• PASSAGE SHOWN

Humans are even more outpaced, but not broken

When it comes to cyber, people aren’t failing; the system is moving faster than they can. Attackers exploit the gap between human judgment and machine-speed operations. The rise of deepfakes and emotion-driven scams that we’ve seen in the last few years reduce our ability to spot the familiar human cues we’ve been taught to look out for. Fraud now spans social platforms, encrypted chat, and instant payments in minutes. Expecting humans to be the last line of defense is unrealistic.

Defense must assume human fallibility and design accordingly. Automated provenance checks, cryptographic signatures, and dual-channel verification should precede human judgment. Training still matters, but it cannot close the gap alone. In the year ahead, we need to see more of a focus on partnership: systems that absorb risk so humans make decisions in context, not under pressure.

-- Margaret Cunningham, VP of Security & AI Strategy

AI removes the attacker bottleneck—smaller organizations feel the impact

One factor that is currently preventing more companies from breaches is a bottleneck on the attacker side: there’s not enough human hacker capital. The number of human hands on a keyboard is a rate-determining factor in the threat landscape. Further advancements of AI and automation will continue to open that bottleneck. We are already seeing that. The ostrich approach of hoping that one’s own company is too obscure to be noticed by attackers will no longer work as attacker capacity increases.  

-- Max Heinemeyer, Global Field CISO

SaaS platforms become the preferred supply chain target

Attackers have learned a simple lesson: compromising SaaS platforms can have big payouts. As a result, we’ll see more targeting of commercial off-the-shelf SaaS providers, which are often highly trusted and deeply integrated into business environments. Some of these attacks may involve software with unfamiliar brand names, but their downstream impact will be significant. In 2026, expect more breaches where attackers leverage valid credentials, APIs, or misconfigurations to bypass traditional defenses entirely.

-- Nathaniel Jones, VP of Security & AI Strategy

Increased commercialization of generative AI and AI assistants in cyber attacks

One trend we’re watching closely for 2026 is the commercialization of AI-assisted cybercrime. For example, cybercrime prompt playbooks sold on the dark web—essentially copy-and-paste frameworks that show attackers how to misuse or jailbreak AI models. It’s an evolution of what we saw in 2025, where AI lowered the barrier to entry. In 2026, those techniques become productized, scalable, and much easier to reuse.  

-- Toby Lewis, Global Head of Threat Analysis

Conclusion

Taken together, these trends underscore that the core challenges of cybersecurity are not changing dramatically -- identity, trust, data, and human decision-making still sit at the core of most incidents. What is changing quickly is the environment in which these challenges play out. AI and automation are accelerating everything: how quickly attackers can scale, how widely risk is distributed, and how easily unintended behavior can create real impact. And as technology like cloud services and SaaS platforms become even more deeply integrated into businesses, the potential attack surface continues to expand.  

Predictions are not guarantees. But the patterns emerging today suggest that 2026 will be a year where securing AI becomes inseparable from securing the business itself. The organizations that prepare now—by understanding how AI is used, how it behaves, and how it can be misused—will be best positioned to adopt these technologies with confidence in the year ahead.

• DATASET RECORDS
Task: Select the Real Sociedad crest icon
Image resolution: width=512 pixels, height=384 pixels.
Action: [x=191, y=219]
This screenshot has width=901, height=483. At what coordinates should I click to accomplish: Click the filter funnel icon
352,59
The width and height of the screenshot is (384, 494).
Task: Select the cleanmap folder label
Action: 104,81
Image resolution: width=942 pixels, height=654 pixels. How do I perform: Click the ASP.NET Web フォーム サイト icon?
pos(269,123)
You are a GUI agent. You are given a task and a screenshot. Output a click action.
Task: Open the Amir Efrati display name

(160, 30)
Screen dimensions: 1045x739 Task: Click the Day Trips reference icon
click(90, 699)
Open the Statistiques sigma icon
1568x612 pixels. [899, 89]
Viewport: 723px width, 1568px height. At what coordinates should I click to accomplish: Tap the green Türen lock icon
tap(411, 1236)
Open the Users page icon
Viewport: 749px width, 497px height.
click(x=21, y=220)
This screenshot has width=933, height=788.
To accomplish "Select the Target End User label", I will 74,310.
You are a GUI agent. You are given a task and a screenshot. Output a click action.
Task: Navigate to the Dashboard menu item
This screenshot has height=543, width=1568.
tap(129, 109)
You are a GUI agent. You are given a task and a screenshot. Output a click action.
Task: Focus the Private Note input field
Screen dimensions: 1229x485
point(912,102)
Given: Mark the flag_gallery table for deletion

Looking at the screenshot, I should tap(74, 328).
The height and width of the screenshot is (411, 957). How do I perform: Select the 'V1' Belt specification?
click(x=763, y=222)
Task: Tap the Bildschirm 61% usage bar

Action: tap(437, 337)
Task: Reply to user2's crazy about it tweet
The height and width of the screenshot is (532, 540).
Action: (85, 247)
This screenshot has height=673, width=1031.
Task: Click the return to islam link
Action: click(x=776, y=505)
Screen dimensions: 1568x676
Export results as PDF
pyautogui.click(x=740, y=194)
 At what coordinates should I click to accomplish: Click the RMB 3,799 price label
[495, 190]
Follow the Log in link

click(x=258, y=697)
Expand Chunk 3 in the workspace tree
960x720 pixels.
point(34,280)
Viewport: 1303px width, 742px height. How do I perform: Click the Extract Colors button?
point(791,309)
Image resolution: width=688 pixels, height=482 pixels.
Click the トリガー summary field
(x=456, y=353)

• YOUR INSTRUCTIONS
In one to three sentences, explain why the cybersecurity predictions text says that hoping a company is too obscure for attackers to notice will no longer work.

• OUTPUT OF THE TASK
Breaches have been held back by a shortage of human hacker capital, because the number of human hands on a keyboard limits what attackers can do. AI and automation are opening that bottleneck. As attacker capacity increases, an obscure company can no longer count on going unnoticed.